Change is no more evident today than in near-term forecasts. In COVID-19, we’re dealing with an event and a response that no living economist has seen or studied before. We’re all learning as we go. All the same, whether you believe it or not, economic fundamentals are still in operation. Are they telling us anything about the near-term outlook for the world economy?

Before going any further, one thing needs to be perfectly clear: pandemic data are preeminent. For the moment, they’re the leading indicator, bar none, of near-term growth. Why? Well, they determined the initial worldwide lockdown that devastated output and brought on unprecedented pan-planet monetary and fiscal stimulus. Moderation of infections, in turn, initiated the return to work and the subsequent surge in output. Today’s big question concerns second-wave infections, and what kind of full or partial shutdowns will be required.

A second critical forecast factor is the prior state of the economy: how were we fixed before we got into this fix? Unlike the global financial crisis, we didn’t enter this downturn with a large overhang of cyclical excess. In fact, it was quite the opposite. A decade of sub-standard growth left us with significant room to grow. Evidence of pent-up demand across OECD nations was abundant. And COVID-19 conditions have only added to the pent-up pressure, with precautionary prudence and a lack of things to spend on spiking bank balances and savings rates. All this suggests fundamental resilience, at the very least, the potential to rebound from the current mess.

This is one of the key reasons for a third factor: the aggressive rebound in current key indicators. Retail sales are back to pre-COVID-19 levels in the United States, the European Union and Canada, among others. Export data is also zooming back to the pre-pandemic mark, hitting the 94% threshold in Canada during July. Stock markets—a key leading indicator—are euphoric, and key commodity prices are doing far better than initially expected. Fuelled by these sources of growth, total production across the economy now seems to be just over halfway back. It’s a great achievement, but there’s still a long way to go.

At this point, it’s back to the pandemic. We have countries that are going back into full lockdown. Others are isolating problem-zones, or imposing regional lockdowns. In not a few cases, it’s stoking public unrest. Put it together, and it looks like the fast start is giving way to a more moderate global growth path.

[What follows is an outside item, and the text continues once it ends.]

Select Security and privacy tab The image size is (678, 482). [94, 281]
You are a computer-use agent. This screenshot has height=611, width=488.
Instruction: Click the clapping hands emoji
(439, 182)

EDC Economics fall 2020 Global Economic Outlook reveals that the current aggressive growth paving the way for a 6.6% increase in the world economy in 2021. That’s hard to fathom when many are still coming to grips with the 4.3% global decline this year, an unthinkable turn of events from 2019’s moderate-to-fair 2.9% performance. Next year’s outlook is far from fanciful, though. By the math, 6.6% doesn’t get us back to pre-pandemic levels of activity. 

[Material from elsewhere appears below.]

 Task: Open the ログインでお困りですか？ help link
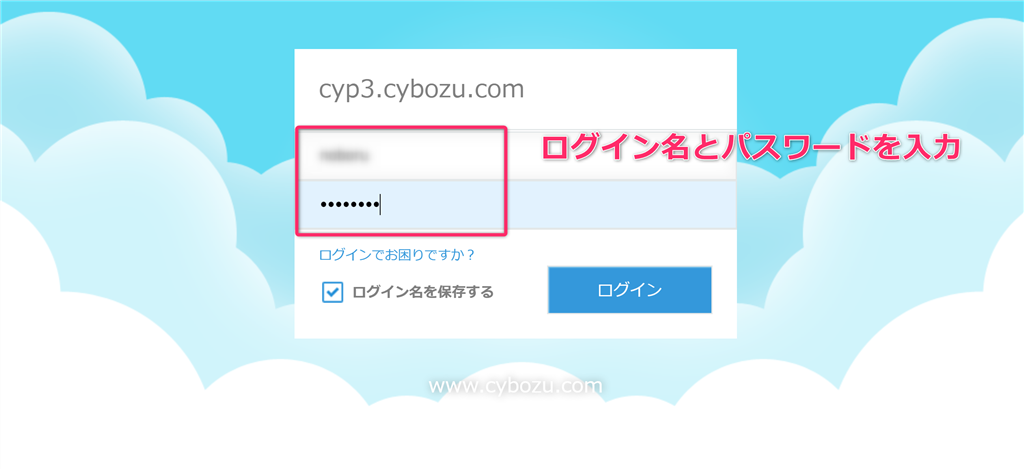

It also belies a messier ground-level story. Many countries have seen substantial adjustments to the short-term outlook that are hidden because they cancelled each other out. Also, disaggregate the top-line figures and it’s clear that all will not ride the growth wave. It’s clear at this point that the food, advanced technology, telecom, wood products and minerals sectors will greatly outperform oil and gas, aerospace and anything connected with business and personal tourism, and for some time to come. Countries and individuals tied to these sectors will do likewise.

Ample supplies and uncertain growth are sure to keep the lid on key commodity prices over the near term. Interest rates are ultra-low and will be for ultra-long. Currencies will experience localized volatility, but in general are expected to see very modest movement over the medium term. The Canadian dollar is expected to stay in the US74-76-cent range this year and next.

The bottom line?

We’re a long way from COVID-19’s last chapter—the drama is still unfolding, although the initial growth rebound has been very encouraging. In spite of this, don’t expect fast to last: we’re already seeing a growth moderation that will test our mettle, and future containment of infections is far from guaranteed. Resumption of the Northern Hemisphere’s school season is a key test of the system, and we’ll be watching events closely. For now, we take comfort in the economy’s current resilience, potent stimulus and pent-up spending. If containment goes well, the economy still has key sources of firepower.

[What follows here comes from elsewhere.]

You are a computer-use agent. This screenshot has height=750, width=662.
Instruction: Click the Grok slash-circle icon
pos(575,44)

This commentary is presented for informational purposes only. It’s not intended to be a comprehensive or detailed statement on any subject and no representations or warranties, express or implied, are made as to its accuracy, timeliness or completeness. Nothing in this commentary is intended to provide financial, legal, accounting or tax advice nor should it be relied upon. EDC nor the author is liable whatsoever for any loss or damage caused by, or resulting from, any use of or any inaccuracies, errors or omissions in the information provided.